[Opening Data records section]
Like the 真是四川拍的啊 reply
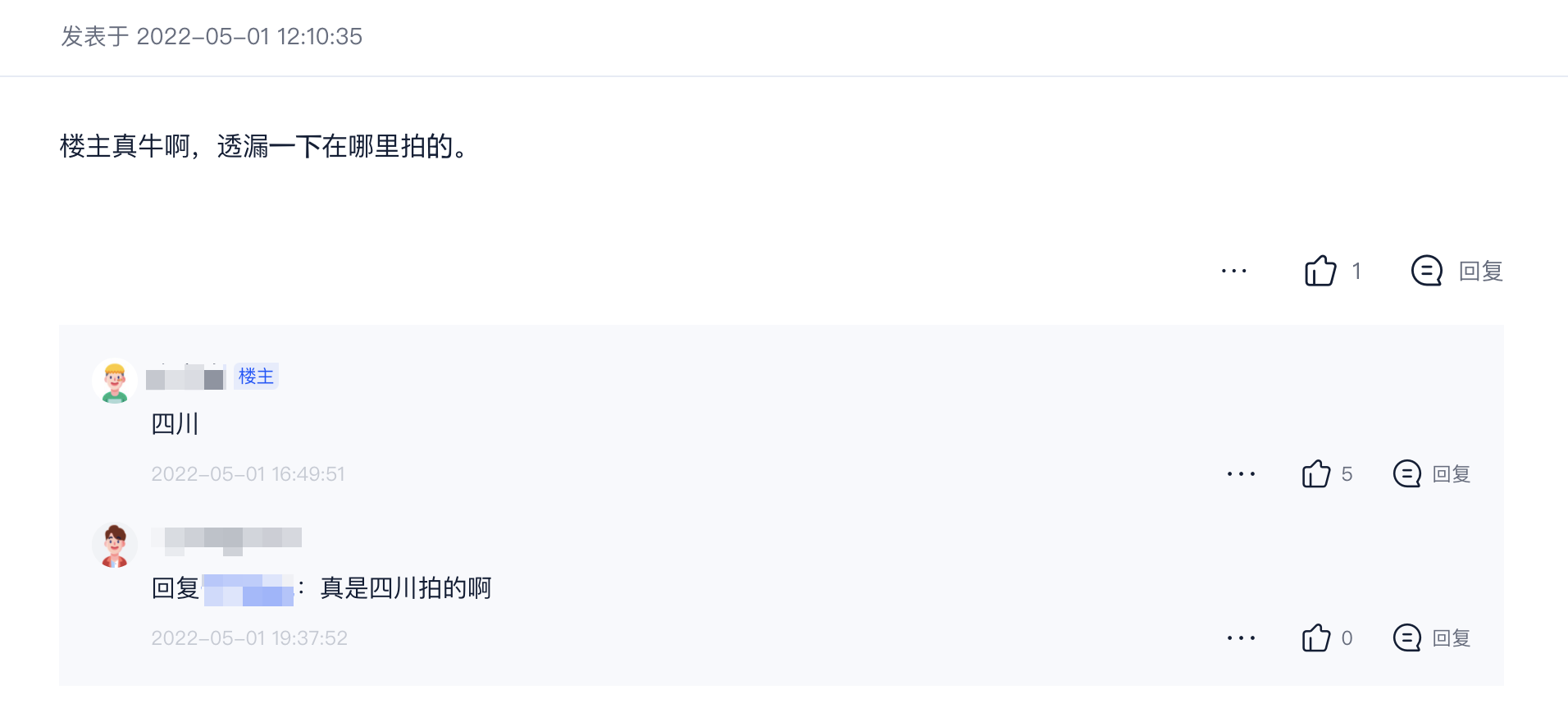[1316, 638]
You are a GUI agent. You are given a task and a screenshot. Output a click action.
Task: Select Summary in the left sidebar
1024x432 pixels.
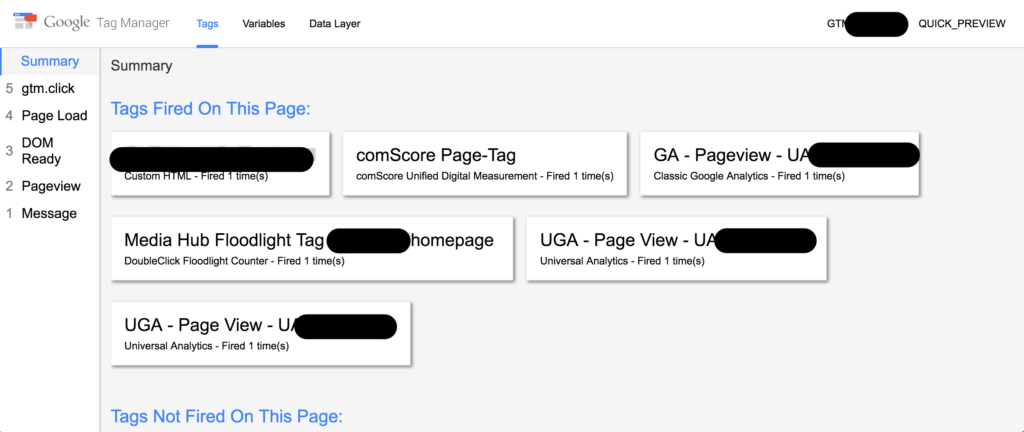[x=50, y=61]
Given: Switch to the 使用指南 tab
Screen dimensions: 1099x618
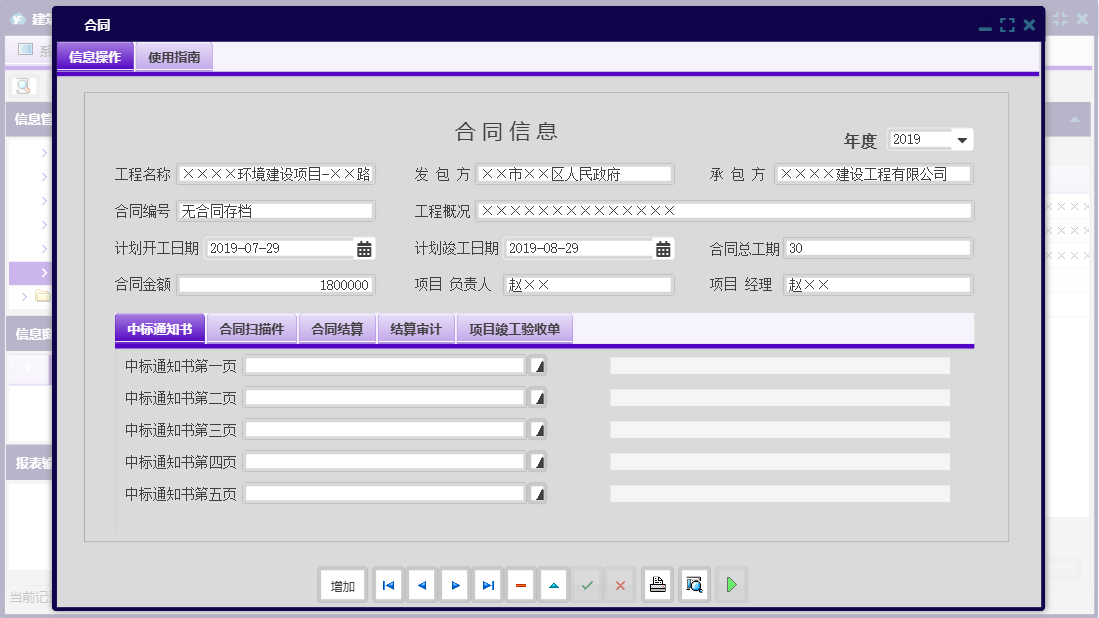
[Closing Data records section]
**Task requirements:**
Skip the pictures, then return the rest of the data exactly.

**Worked solution:**
Like the 真是四川拍的啊 reply
[1316, 638]
You are a GUI agent. You are given a task and a screenshot. Output a click action.
Task: Select Summary in the left sidebar
1024x432 pixels.
[x=50, y=61]
Given: Switch to the 使用指南 tab
Screen dimensions: 1099x618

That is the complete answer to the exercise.